## The records
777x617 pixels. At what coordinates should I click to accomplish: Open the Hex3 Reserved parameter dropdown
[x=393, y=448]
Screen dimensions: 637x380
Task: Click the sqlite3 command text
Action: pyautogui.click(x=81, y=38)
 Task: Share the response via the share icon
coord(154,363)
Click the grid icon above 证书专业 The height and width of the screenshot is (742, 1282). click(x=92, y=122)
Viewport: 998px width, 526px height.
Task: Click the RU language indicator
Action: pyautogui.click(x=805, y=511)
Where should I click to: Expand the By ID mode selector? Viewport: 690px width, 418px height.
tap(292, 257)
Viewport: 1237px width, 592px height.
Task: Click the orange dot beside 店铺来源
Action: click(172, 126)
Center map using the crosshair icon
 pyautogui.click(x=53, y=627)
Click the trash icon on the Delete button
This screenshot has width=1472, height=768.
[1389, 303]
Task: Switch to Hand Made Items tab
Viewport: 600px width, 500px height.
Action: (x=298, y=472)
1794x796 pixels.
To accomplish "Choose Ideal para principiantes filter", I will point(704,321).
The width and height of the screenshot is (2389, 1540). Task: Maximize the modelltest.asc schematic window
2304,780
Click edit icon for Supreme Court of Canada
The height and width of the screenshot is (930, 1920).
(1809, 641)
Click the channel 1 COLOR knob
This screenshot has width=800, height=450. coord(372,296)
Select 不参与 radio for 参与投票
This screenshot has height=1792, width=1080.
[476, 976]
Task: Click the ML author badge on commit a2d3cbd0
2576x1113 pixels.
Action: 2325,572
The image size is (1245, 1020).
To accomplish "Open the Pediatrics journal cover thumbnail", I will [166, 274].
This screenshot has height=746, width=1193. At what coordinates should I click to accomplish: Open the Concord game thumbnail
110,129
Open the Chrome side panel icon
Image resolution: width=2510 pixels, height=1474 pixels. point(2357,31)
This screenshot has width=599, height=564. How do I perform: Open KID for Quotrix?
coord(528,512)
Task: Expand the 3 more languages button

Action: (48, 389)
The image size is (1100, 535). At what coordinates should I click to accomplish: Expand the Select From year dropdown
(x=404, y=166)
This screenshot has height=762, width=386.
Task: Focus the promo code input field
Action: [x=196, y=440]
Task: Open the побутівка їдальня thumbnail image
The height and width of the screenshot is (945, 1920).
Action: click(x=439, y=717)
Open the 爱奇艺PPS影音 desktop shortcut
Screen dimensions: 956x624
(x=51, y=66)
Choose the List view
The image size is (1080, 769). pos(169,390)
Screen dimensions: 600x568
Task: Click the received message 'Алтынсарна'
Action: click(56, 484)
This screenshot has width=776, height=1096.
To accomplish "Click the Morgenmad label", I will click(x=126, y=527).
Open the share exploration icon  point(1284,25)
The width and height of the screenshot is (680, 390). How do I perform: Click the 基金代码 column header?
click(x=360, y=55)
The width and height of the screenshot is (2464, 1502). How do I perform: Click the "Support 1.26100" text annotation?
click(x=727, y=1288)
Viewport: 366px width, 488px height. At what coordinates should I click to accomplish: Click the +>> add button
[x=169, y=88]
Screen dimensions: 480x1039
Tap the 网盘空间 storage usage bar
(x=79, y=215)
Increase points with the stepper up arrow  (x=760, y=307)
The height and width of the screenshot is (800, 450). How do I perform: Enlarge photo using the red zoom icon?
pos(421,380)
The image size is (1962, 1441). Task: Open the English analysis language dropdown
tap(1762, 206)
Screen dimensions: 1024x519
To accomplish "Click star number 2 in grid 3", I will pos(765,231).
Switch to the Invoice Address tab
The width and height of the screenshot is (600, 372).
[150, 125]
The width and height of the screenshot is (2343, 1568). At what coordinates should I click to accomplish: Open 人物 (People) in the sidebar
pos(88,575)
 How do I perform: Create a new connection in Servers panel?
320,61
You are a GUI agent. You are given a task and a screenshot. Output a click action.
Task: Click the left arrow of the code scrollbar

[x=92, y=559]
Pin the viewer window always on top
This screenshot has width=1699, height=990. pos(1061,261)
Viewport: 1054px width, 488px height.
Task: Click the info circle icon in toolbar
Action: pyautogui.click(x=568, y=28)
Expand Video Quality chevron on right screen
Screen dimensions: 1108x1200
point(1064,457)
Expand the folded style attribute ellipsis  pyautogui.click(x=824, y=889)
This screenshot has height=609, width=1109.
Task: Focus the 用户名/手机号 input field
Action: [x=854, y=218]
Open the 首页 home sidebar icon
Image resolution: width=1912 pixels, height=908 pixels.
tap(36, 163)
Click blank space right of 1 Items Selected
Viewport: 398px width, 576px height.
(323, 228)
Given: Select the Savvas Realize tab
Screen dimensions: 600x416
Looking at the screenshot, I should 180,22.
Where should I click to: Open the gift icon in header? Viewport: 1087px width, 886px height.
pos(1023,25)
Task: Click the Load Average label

## Brief
Count the lines above that contain the string "sidebar", matching case exactly, and reply with the number alone.

## Output below
2